Charlène de Monaco est soignée en Suisse pour épuisement mental et physique. Elle continuerait cependant à suivre à distance la travaux de sa fondation dont l’une des parrains Novak Djokovic est pris pour cible par Michel Cymès. Cela pourrait la mettre dans l’embarras.

L’illustre tennisman est présenté comme un anti-vaccin, ce qui risque de mettre dans l’embarras la première dame monégasque dont la famille est mobilisée pour la vaccination.

La nièce de Charlène de Monaco, Camille Gottlieb, la fille de la princesse Stéphanie de Monaco, l’a d’ailleurs rappelé sur les réseaux sociaux.

«Je suis vaccinée trois fois et j’ai même eu le covid et non je ne sais pas ce qu’il y a dedans, ni dans ceux que j’ai eu dans mon enfance, ni dans les autres traitements », écrit-elle sur sa story Instagram. Que ce soit pour le cancer, le Sida, celui pour la polyarthrite, ou les vaccins pour les nourrissons ou pour les enfants.

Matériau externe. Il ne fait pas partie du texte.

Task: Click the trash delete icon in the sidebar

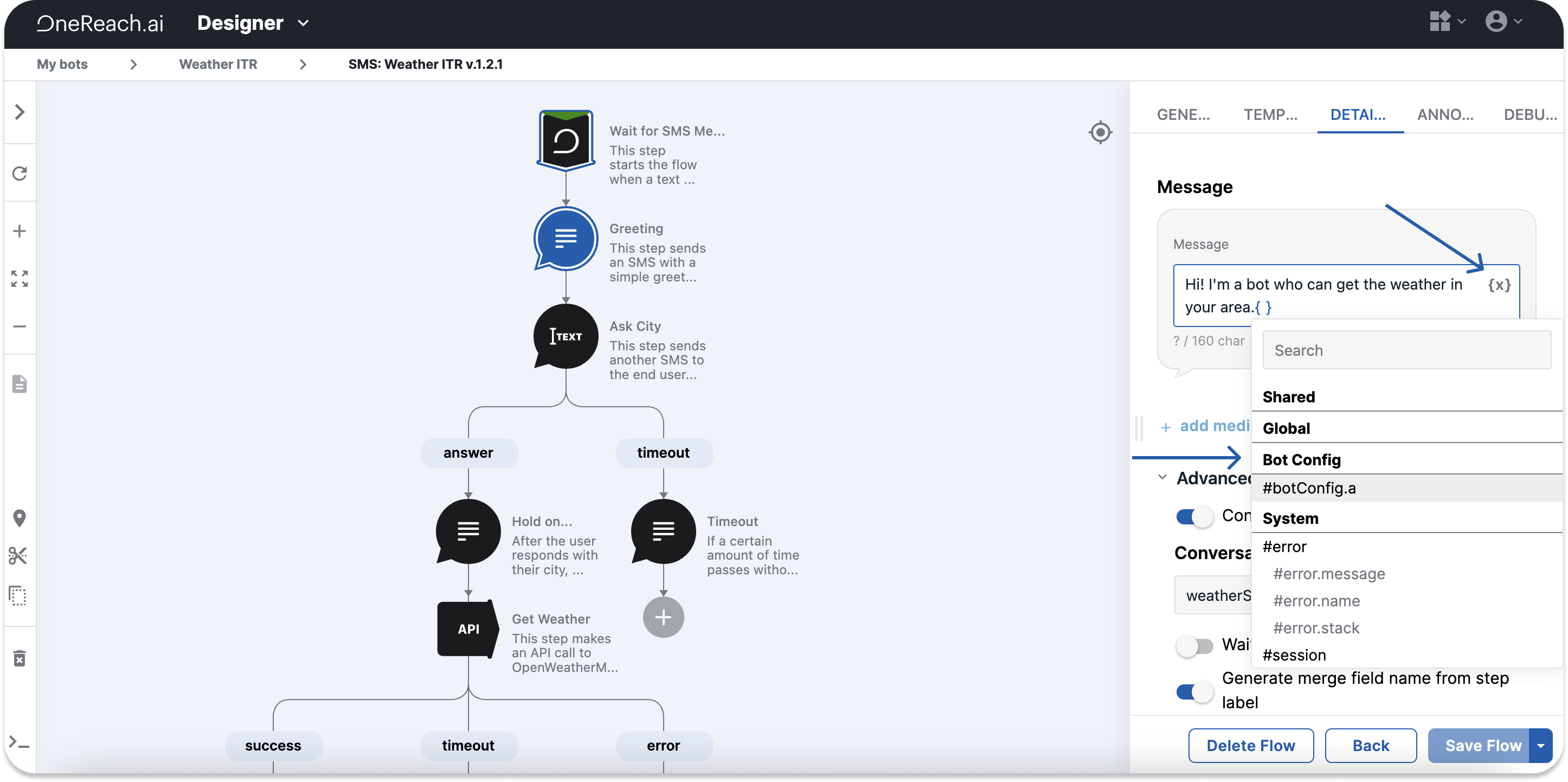Action: coord(20,658)
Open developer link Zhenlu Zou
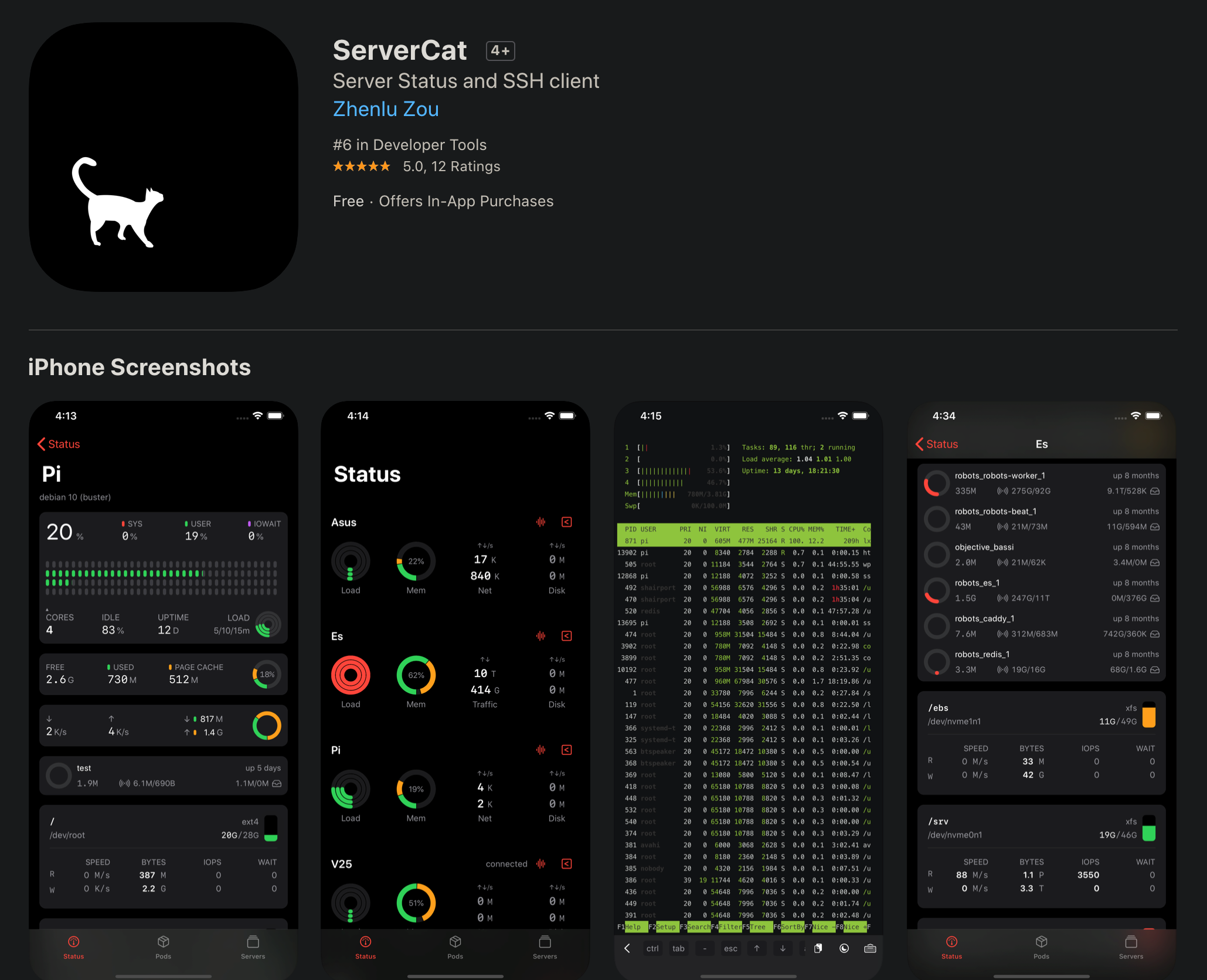Viewport: 1207px width, 980px height. 386,109
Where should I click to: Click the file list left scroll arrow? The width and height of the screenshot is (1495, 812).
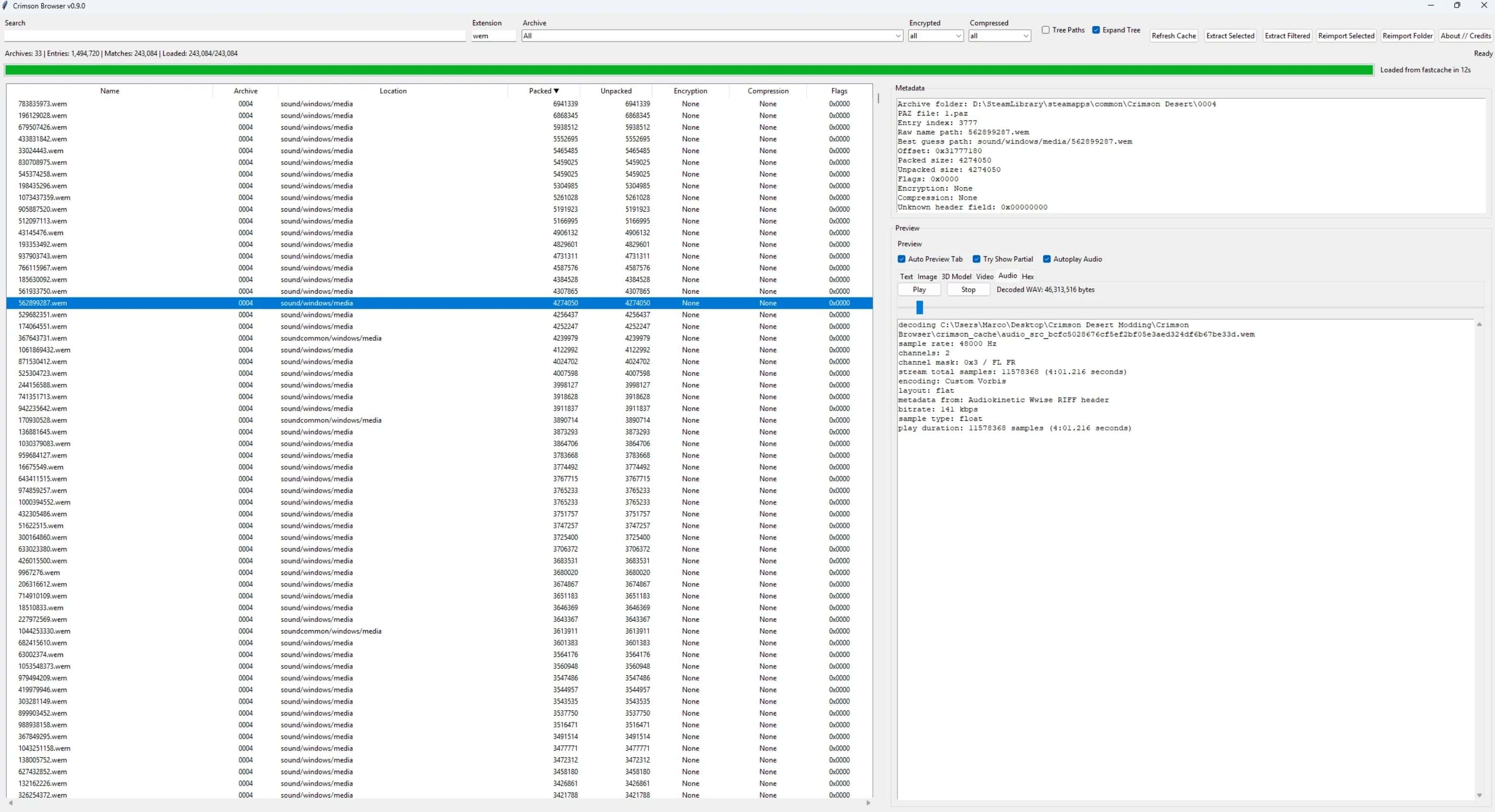tap(11, 803)
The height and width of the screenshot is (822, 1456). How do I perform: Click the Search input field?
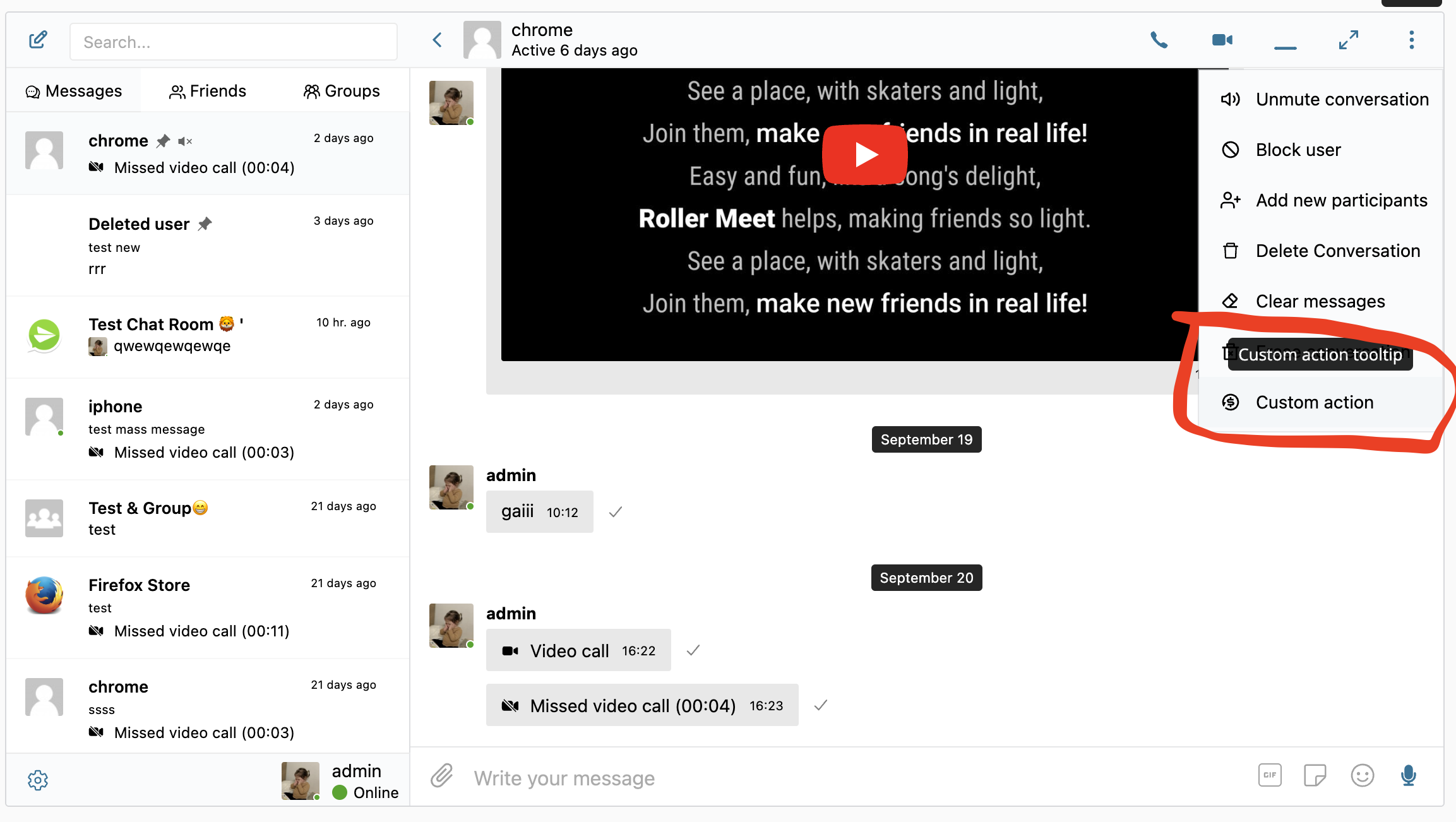[x=234, y=42]
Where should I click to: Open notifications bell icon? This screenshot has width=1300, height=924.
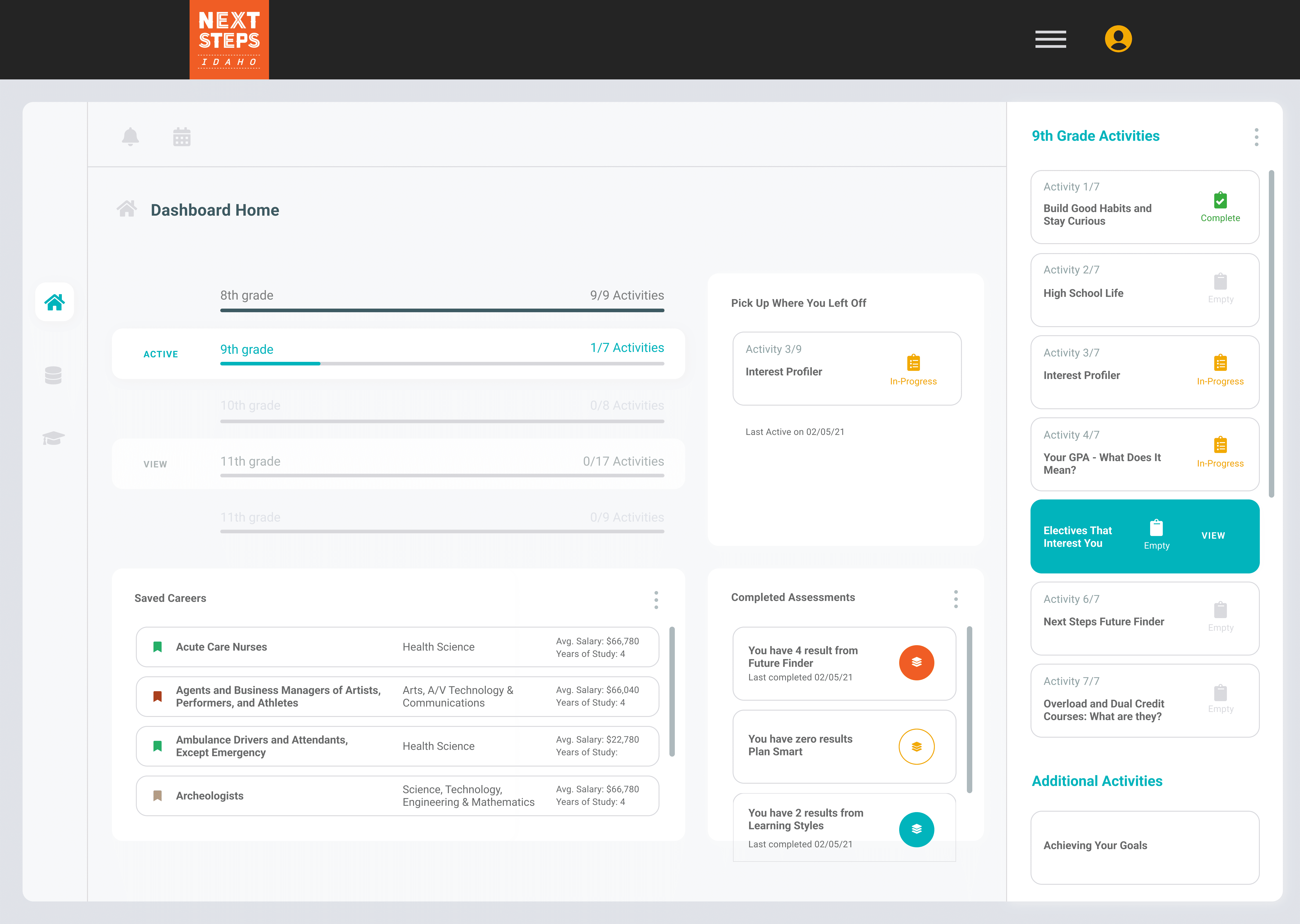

Je ne sais pas non plus ce qu’il y a dans l’Ibuprofène, le Paracétamol, ou autres médicaments, ça soigne juste mes maux de têtes et mes douleurs ». Elle a le mérite d’être claire.

Cet engagement et ce devoir d’exemplarité pourraient mettre en péril la collaboration de Novak Djokovic avec la fondation Charlène de Monaco, mobilisée auprès des enfants.
Michel Cymès le rappelle, en s’en prenant ouvertement à ce proche de Charlène de Monaco.

«Djokovic est anti-vaccin. Il l’a dit, et pas seulement avant l’Open d’Australie. C’est un antivax », a-t-il expliqué dans C à Vous sur France 5. «Je trouve ça dramatique que quelqu’un qui représente l’exemplarité que doit avoir un sportif de haut niveau vis-à-vis des jeunes dise ouvertement qu’il est contre les vaccin ».
«Qu’il le soit, c’est son problème. Il n’a pas besoin de le dire parce qu’il sert de contre-exemple à la vaccination », lâche l’ancien médecin et animateur de France 5.